This principle is very intuitive, though less in cases where the conclusion is a shortcut ofr many intermediary steps (say, [aKp & aK(p → p1 → … →pn→q)] → aKq), which we might leave out of consideration.

   However, in order to object against the sceptic, one can suggest that in certain contexts the principle of closure does not work. This is the case of answers to the sceptic appealing to the principle of relevant alternatives. According to them, one alternative possibility should only respect the principle of closure when it is sufficiently relevant to the context of the utterance. The well-known example of Alfred Dretske is that of someone, say, Mary, who, by visiting a zoo, identifies a zebra. Then a sceptic comes to the her and says that she cannot really know that she is looking at a zebra, since it is possible that it is only a mule cleverly painted in a way that makes it seem to be a zebra.[95] In fact, Mary is not a zoologist and is not equipped to distinguish zebras from mules cleverly disguised by the zoo authorities to look like zebras. Moreover, it is improbable that the authorities of the zoo would disguise mules in order to be confused with zebras. This alternative is too implausible to be relevant. Hence, according to the relevant alternatives view, “I am seeing a zebra” does not need to entail “This is not a mule cleverly painted in order to be mistake with a zebra”. In this case the principle of closure does not apply.

   Following a similar reasoning, the sceptical hypotheses would also be irrelevant alternatives, which means that the principle of closure should not be extended to them. In other words, the defender of a relevant alternatives account of the closure principle could argue that it is very implausible to think that the statement “I cannot know that I am not a brain-in-a-vat” would entail something as “I cannot know that I have two hands”. The context that would allow this possibility is too strange and remote – the possible world is too distant.[96]

   The problem with this argument is that it does not make clear that one cannot apply the closure principle in order to build the argument of ignorance. If Mary knows that she is looking at a zebra, and she knows that if it is a zebra then it is not a mule, then it seems that she also knows that it is not a mule cleverly painted in order to seem like a zebra! Indeed, she knows that it is not a mule because she is supported by contextual information, e.g., she knows that she is visiting a serious zoo and not a circus. She knows not only that the proposed zebra-alternative is irrelevant; she knows that it must be false.

### Set of tasks
1) In the passage on the closure principle, what does the sceptic say the animal Mary sees might actually be?
2) Translate this sentence from the passage on the closure principle into Spanish: "Moreover, it is improbable that the authorities of the zoo would disguise mules in order to be confused with zebras."
3) Write out the part of the passage on the closure principle between "The problem with" and "must be false.", inclusive.

Records from a dataset
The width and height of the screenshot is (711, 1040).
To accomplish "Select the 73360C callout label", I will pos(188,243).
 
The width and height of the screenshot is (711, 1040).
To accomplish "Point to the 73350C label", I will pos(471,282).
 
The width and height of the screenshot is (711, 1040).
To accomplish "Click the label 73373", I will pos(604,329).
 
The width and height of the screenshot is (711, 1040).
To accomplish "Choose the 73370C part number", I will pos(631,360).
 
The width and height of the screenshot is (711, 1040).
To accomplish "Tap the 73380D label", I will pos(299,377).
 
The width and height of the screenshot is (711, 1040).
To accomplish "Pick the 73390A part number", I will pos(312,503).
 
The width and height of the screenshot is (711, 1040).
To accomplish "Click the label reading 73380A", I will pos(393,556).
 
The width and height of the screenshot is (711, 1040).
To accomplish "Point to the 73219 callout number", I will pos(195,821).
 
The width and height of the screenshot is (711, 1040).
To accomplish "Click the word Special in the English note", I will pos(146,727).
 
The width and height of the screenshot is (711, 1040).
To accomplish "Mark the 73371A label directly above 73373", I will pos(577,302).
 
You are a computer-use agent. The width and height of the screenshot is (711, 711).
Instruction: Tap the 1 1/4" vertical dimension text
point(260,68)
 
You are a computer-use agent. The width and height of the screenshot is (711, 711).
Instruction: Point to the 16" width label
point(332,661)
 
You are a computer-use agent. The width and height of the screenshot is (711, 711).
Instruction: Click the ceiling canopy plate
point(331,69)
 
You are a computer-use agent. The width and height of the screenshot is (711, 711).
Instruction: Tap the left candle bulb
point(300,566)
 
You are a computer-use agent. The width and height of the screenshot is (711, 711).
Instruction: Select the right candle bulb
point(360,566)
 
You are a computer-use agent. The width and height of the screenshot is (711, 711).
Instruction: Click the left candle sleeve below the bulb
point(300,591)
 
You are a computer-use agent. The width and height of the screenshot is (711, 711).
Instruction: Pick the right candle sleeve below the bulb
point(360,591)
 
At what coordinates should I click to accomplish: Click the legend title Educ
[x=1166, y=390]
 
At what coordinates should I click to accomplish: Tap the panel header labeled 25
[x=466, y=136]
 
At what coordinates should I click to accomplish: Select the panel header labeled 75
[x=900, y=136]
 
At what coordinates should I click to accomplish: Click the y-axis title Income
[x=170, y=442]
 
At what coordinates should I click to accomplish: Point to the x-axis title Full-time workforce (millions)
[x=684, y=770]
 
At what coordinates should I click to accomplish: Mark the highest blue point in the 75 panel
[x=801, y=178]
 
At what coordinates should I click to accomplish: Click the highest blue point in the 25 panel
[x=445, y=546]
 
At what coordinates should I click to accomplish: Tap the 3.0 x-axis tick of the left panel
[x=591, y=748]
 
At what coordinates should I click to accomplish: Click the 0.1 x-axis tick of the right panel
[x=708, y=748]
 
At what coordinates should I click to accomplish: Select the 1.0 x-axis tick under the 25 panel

### Responses
1) A mule cleverly painted so that it seems to be a zebra.

2) Además, es improbable que las autoridades del zoológico disfrazaran mulas para que se confundieran con cebras.

3)
The problem with this argument is that it does not make clear that one cannot apply the closure principle in order to build the argument of ignorance. If Mary knows that she is looking at a zebra, and she knows that if it is a zebra then it is not a mule, then it seems that she also knows that it is not a mule cleverly painted in order to seem like a zebra! Indeed, she knows that it is not a mule because she is supported by contextual information, e.g., she knows that she is visiting a serious zoo and not a circus. She knows not only that the proposed zebra-alternative is irrelevant; she knows that it must be false.